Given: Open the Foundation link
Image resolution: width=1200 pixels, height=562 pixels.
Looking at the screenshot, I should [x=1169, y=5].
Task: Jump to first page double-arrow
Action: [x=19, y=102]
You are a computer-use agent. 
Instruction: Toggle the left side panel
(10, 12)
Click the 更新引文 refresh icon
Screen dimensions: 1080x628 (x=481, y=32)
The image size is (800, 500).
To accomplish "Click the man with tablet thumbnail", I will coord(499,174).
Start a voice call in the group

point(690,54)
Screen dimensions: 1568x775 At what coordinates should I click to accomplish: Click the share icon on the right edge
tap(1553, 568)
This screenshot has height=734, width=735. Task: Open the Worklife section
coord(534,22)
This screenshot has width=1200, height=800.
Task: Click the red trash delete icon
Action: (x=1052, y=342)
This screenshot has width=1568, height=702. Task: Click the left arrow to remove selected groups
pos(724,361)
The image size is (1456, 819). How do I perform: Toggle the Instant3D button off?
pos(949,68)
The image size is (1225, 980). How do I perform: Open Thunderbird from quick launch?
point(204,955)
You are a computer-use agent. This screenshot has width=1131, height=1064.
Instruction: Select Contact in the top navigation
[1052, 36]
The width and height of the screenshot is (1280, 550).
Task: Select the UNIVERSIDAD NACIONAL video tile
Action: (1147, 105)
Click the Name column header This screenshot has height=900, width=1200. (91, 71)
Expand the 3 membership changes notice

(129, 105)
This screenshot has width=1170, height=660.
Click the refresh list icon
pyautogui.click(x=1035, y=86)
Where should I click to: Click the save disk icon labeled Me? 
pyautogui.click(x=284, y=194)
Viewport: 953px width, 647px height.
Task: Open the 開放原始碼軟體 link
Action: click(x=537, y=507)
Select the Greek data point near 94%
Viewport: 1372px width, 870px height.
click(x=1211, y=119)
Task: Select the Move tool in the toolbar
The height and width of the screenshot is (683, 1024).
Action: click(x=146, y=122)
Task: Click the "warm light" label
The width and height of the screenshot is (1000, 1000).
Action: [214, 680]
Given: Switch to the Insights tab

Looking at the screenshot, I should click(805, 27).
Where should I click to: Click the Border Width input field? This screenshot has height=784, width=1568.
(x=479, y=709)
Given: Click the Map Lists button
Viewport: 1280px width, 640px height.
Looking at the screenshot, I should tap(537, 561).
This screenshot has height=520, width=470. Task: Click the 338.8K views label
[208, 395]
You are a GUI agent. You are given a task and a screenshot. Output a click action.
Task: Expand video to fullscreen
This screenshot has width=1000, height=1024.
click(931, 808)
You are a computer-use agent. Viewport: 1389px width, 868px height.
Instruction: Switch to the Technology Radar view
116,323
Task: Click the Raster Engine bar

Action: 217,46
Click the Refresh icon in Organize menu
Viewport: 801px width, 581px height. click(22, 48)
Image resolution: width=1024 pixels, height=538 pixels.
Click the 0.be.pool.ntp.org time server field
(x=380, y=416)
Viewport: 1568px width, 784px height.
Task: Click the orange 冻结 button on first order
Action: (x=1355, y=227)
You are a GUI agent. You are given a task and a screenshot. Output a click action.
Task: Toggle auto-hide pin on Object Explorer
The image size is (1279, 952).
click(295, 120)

● ● ● ● ● ● ●

### The task
Rewrite the listing above with every "Instruction:" changed to "Goal:", leaving everything else unchanged.

### Answer to this problem
Given: Open the Foundation link
Image resolution: width=1200 pixels, height=562 pixels.
Looking at the screenshot, I should [x=1169, y=5].
Task: Jump to first page double-arrow
Action: [x=19, y=102]
You are a computer-use agent. 
Goal: Toggle the left side panel
(10, 12)
Click the 更新引文 refresh icon
Screen dimensions: 1080x628 (x=481, y=32)
The image size is (800, 500).
To accomplish "Click the man with tablet thumbnail", I will coord(499,174).
Start a voice call in the group

point(690,54)
Screen dimensions: 1568x775 At what coordinates should I click to accomplish: Click the share icon on the right edge
tap(1553, 568)
This screenshot has height=734, width=735. Task: Open the Worklife section
coord(534,22)
This screenshot has width=1200, height=800.
Task: Click the red trash delete icon
Action: (x=1052, y=342)
This screenshot has width=1568, height=702. Task: Click the left arrow to remove selected groups
pos(724,361)
The image size is (1456, 819). How do I perform: Toggle the Instant3D button off?
pos(949,68)
The image size is (1225, 980). How do I perform: Open Thunderbird from quick launch?
point(204,955)
You are a computer-use agent. This screenshot has width=1131, height=1064.
Goal: Select Contact in the top navigation
[1052, 36]
The width and height of the screenshot is (1280, 550).
Task: Select the UNIVERSIDAD NACIONAL video tile
Action: (1147, 105)
Click the Name column header This screenshot has height=900, width=1200. (91, 71)
Expand the 3 membership changes notice

(129, 105)
This screenshot has width=1170, height=660.
Click the refresh list icon
pyautogui.click(x=1035, y=86)
Where should I click to: Click the save disk icon labeled Me? 
pyautogui.click(x=284, y=194)
Viewport: 953px width, 647px height.
Task: Open the 開放原始碼軟體 link
Action: click(x=537, y=507)
Select the Greek data point near 94%
Viewport: 1372px width, 870px height.
click(x=1211, y=119)
Task: Select the Move tool in the toolbar
The height and width of the screenshot is (683, 1024).
Action: click(x=146, y=122)
Task: Click the "warm light" label
The width and height of the screenshot is (1000, 1000).
Action: [214, 680]
Given: Switch to the Insights tab

Looking at the screenshot, I should click(805, 27).
Where should I click to: Click the Border Width input field? This screenshot has height=784, width=1568.
(x=479, y=709)
Given: Click the Map Lists button
Viewport: 1280px width, 640px height.
Looking at the screenshot, I should tap(537, 561).
This screenshot has height=520, width=470. Task: Click the 338.8K views label
[208, 395]
You are a GUI agent. You are given a task and a screenshot. Output a click action.
Task: Expand video to fullscreen
This screenshot has width=1000, height=1024.
click(931, 808)
You are a computer-use agent. Viewport: 1389px width, 868px height.
Goal: Switch to the Technology Radar view
116,323
Task: Click the Raster Engine bar

Action: 217,46
Click the Refresh icon in Organize menu
Viewport: 801px width, 581px height. click(22, 48)
Image resolution: width=1024 pixels, height=538 pixels.
Click the 0.be.pool.ntp.org time server field
(x=380, y=416)
Viewport: 1568px width, 784px height.
Task: Click the orange 冻结 button on first order
Action: (x=1355, y=227)
You are a GUI agent. You are given a task and a screenshot. Output a click action.
Task: Toggle auto-hide pin on Object Explorer
The image size is (1279, 952).
click(295, 120)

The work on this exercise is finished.